Your instructions: The answer should hold every line of the listing, unchanged and free of images.
|---|
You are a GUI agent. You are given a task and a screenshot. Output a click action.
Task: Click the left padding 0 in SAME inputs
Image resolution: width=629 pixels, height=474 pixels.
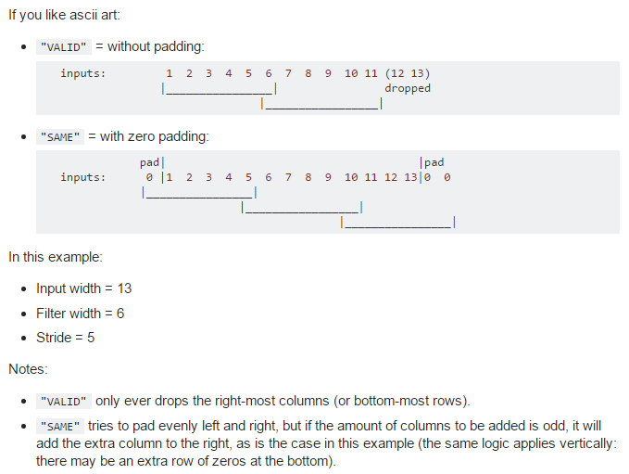click(x=149, y=177)
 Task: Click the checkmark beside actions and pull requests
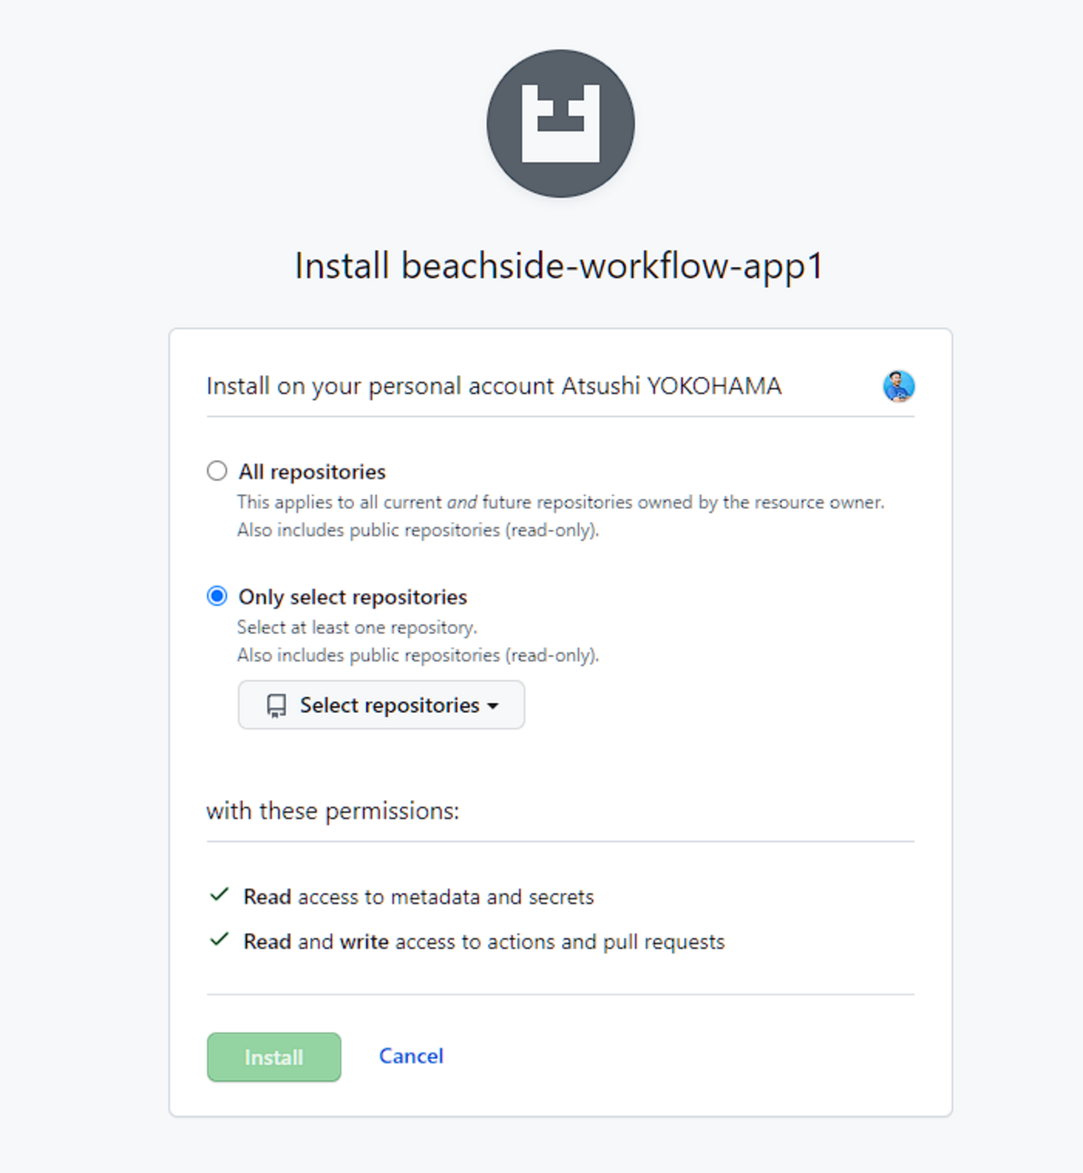point(218,939)
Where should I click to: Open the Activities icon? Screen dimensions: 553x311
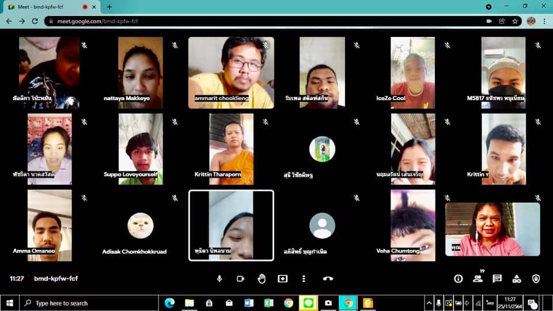click(x=517, y=279)
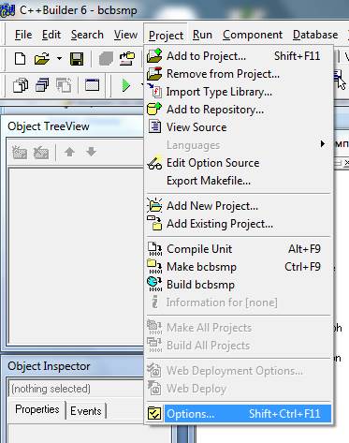Click the View Unit toolbar icon
The image size is (349, 443).
click(x=21, y=85)
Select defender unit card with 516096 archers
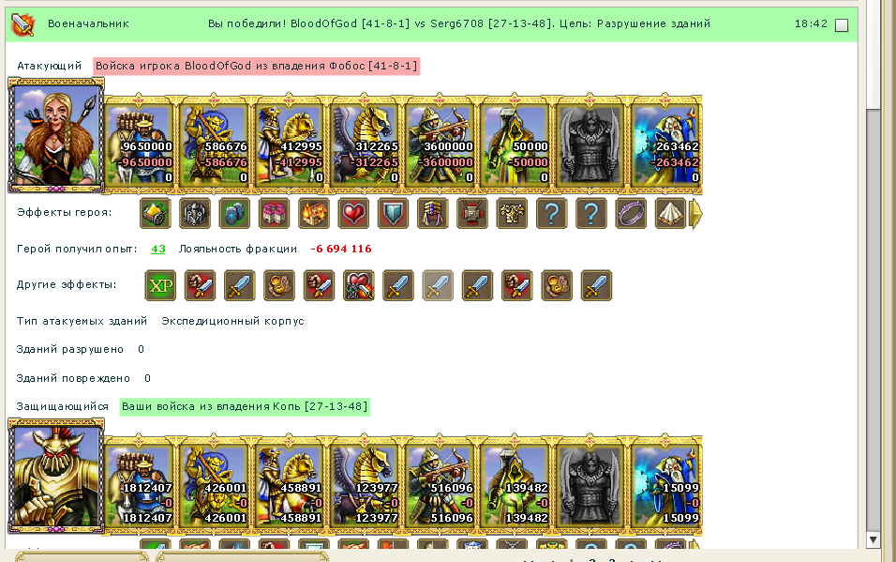The image size is (896, 562). (440, 483)
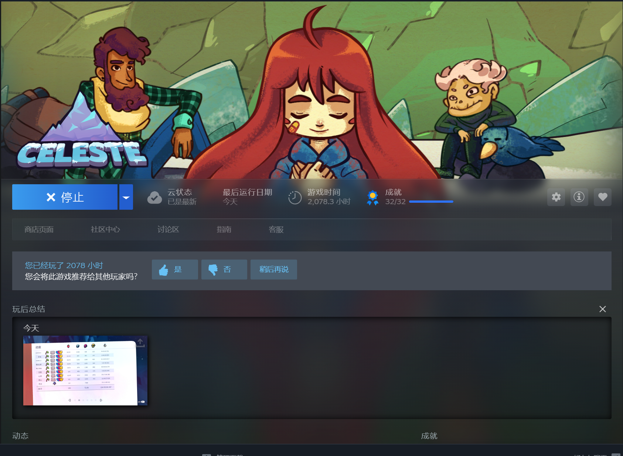Open the game info icon
This screenshot has width=623, height=456.
click(x=579, y=197)
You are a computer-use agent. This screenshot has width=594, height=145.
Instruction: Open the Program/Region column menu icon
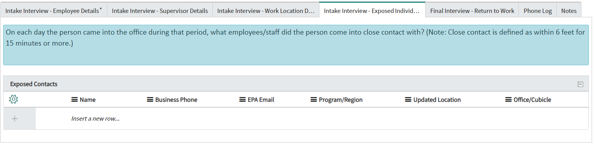[x=314, y=100]
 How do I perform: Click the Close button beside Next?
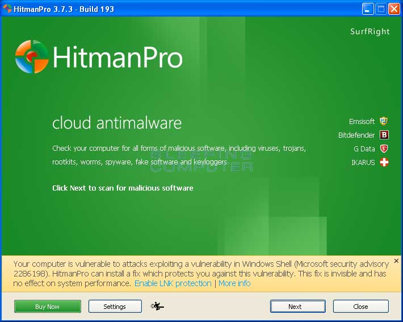click(x=360, y=306)
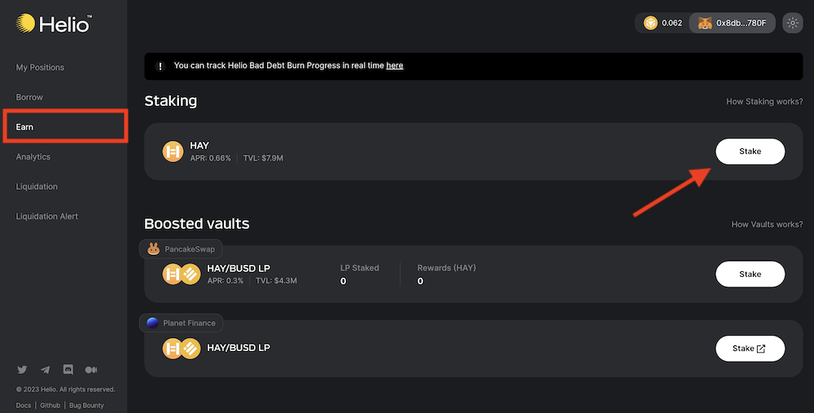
|---|
Result:
You are a GUI agent. You are given a task and a screenshot. Output a click action.
Task: Click the left padding 0 in SAME inputs
Image resolution: width=629 pixels, height=474 pixels.
click(x=149, y=177)
 Task: Click the checkmark beside actions and pull requests
point(218,939)
Where should I click to: Open the Activities icon? Screen dimensions: 553x311
click(x=517, y=279)
Click the View Unit toolbar icon
The image size is (349, 443).
click(x=21, y=85)
Select defender unit card with 516096 archers
The image size is (896, 562). (440, 483)
Open the game info icon
This screenshot has width=623, height=456.
click(x=579, y=197)
You are a computer-use agent. This screenshot has width=594, height=145.
Instruction: Open the Program/Region column menu icon
[x=314, y=100]
 How do I perform: Click the Close button beside Next?
click(x=360, y=306)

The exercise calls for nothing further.